Entries provided section start

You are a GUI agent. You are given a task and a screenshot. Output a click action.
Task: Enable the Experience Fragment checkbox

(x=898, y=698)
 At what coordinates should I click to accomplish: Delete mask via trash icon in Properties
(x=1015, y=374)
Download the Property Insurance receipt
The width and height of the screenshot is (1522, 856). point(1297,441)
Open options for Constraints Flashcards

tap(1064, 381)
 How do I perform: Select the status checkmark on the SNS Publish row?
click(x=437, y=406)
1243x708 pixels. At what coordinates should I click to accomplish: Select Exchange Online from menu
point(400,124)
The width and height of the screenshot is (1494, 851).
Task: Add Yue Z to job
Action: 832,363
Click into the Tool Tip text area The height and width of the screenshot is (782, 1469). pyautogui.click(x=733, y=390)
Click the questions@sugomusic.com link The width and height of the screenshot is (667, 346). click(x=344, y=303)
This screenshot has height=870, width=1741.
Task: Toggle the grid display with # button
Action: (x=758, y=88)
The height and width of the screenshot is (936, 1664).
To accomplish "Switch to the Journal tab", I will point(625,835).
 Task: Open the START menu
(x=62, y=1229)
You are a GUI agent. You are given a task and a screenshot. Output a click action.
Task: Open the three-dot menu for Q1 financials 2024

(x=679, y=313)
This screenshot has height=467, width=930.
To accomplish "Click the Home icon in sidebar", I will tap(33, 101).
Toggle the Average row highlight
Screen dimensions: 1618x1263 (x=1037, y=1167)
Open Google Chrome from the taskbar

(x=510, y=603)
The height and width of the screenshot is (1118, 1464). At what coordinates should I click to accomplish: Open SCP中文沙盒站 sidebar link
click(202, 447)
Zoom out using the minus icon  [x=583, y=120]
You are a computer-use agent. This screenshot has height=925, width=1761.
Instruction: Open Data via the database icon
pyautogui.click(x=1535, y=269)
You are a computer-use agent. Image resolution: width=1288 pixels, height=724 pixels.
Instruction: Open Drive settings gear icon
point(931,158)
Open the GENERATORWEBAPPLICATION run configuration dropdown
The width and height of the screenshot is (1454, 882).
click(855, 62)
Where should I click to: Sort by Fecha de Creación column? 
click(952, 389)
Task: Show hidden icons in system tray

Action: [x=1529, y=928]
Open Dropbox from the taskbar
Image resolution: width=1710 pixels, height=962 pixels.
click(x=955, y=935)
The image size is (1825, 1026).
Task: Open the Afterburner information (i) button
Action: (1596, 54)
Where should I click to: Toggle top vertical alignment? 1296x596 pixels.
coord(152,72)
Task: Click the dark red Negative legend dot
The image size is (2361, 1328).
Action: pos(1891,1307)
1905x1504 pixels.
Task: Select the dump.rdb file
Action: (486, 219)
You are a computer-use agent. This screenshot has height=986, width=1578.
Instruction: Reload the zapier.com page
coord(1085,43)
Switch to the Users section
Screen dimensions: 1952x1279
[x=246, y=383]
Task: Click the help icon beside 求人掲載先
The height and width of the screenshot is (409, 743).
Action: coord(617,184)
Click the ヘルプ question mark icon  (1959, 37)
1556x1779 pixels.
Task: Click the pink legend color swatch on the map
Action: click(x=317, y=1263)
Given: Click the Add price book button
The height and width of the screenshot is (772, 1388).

Entries provided section end

* Description of the task *
Repeat all the records without altering a single word.

* Task solution *
You are a GUI agent. You are given a task and a screenshot. Output a click action.
Task: Enable the Experience Fragment checkbox

(x=898, y=698)
 At what coordinates should I click to accomplish: Delete mask via trash icon in Properties
(x=1015, y=374)
Download the Property Insurance receipt
The width and height of the screenshot is (1522, 856). point(1297,441)
Open options for Constraints Flashcards

tap(1064, 381)
 How do I perform: Select the status checkmark on the SNS Publish row?
click(x=437, y=406)
1243x708 pixels. At what coordinates should I click to accomplish: Select Exchange Online from menu
point(400,124)
The width and height of the screenshot is (1494, 851).
Task: Add Yue Z to job
Action: 832,363
Click into the Tool Tip text area The height and width of the screenshot is (782, 1469). pyautogui.click(x=733, y=390)
Click the questions@sugomusic.com link The width and height of the screenshot is (667, 346). click(x=344, y=303)
This screenshot has height=870, width=1741.
Task: Toggle the grid display with # button
Action: (x=758, y=88)
The height and width of the screenshot is (936, 1664).
To accomplish "Switch to the Journal tab", I will point(625,835).
 Task: Open the START menu
(x=62, y=1229)
You are a GUI agent. You are given a task and a screenshot. Output a click action.
Task: Open the three-dot menu for Q1 financials 2024

(x=679, y=313)
This screenshot has height=467, width=930.
To accomplish "Click the Home icon in sidebar", I will tap(33, 101).
Toggle the Average row highlight
Screen dimensions: 1618x1263 (x=1037, y=1167)
Open Google Chrome from the taskbar

(x=510, y=603)
The height and width of the screenshot is (1118, 1464). At what coordinates should I click to accomplish: Open SCP中文沙盒站 sidebar link
click(202, 447)
Zoom out using the minus icon  [x=583, y=120]
You are a computer-use agent. This screenshot has height=925, width=1761.
Instruction: Open Data via the database icon
pyautogui.click(x=1535, y=269)
You are a computer-use agent. Image resolution: width=1288 pixels, height=724 pixels.
Instruction: Open Drive settings gear icon
point(931,158)
Open the GENERATORWEBAPPLICATION run configuration dropdown
The width and height of the screenshot is (1454, 882).
click(855, 62)
Where should I click to: Sort by Fecha de Creación column? 
click(952, 389)
Task: Show hidden icons in system tray

Action: [x=1529, y=928]
Open Dropbox from the taskbar
Image resolution: width=1710 pixels, height=962 pixels.
click(x=955, y=935)
The image size is (1825, 1026).
Task: Open the Afterburner information (i) button
Action: (1596, 54)
Where should I click to: Toggle top vertical alignment? 1296x596 pixels.
coord(152,72)
Task: Click the dark red Negative legend dot
The image size is (2361, 1328).
Action: pos(1891,1307)
1905x1504 pixels.
Task: Select the dump.rdb file
Action: (486, 219)
You are a computer-use agent. This screenshot has height=986, width=1578.
Instruction: Reload the zapier.com page
coord(1085,43)
Switch to the Users section
Screen dimensions: 1952x1279
[x=246, y=383]
Task: Click the help icon beside 求人掲載先
The height and width of the screenshot is (409, 743).
Action: coord(617,184)
Click the ヘルプ question mark icon  (1959, 37)
1556x1779 pixels.
Task: Click the pink legend color swatch on the map
Action: click(x=317, y=1263)
Given: Click the Add price book button
The height and width of the screenshot is (772, 1388).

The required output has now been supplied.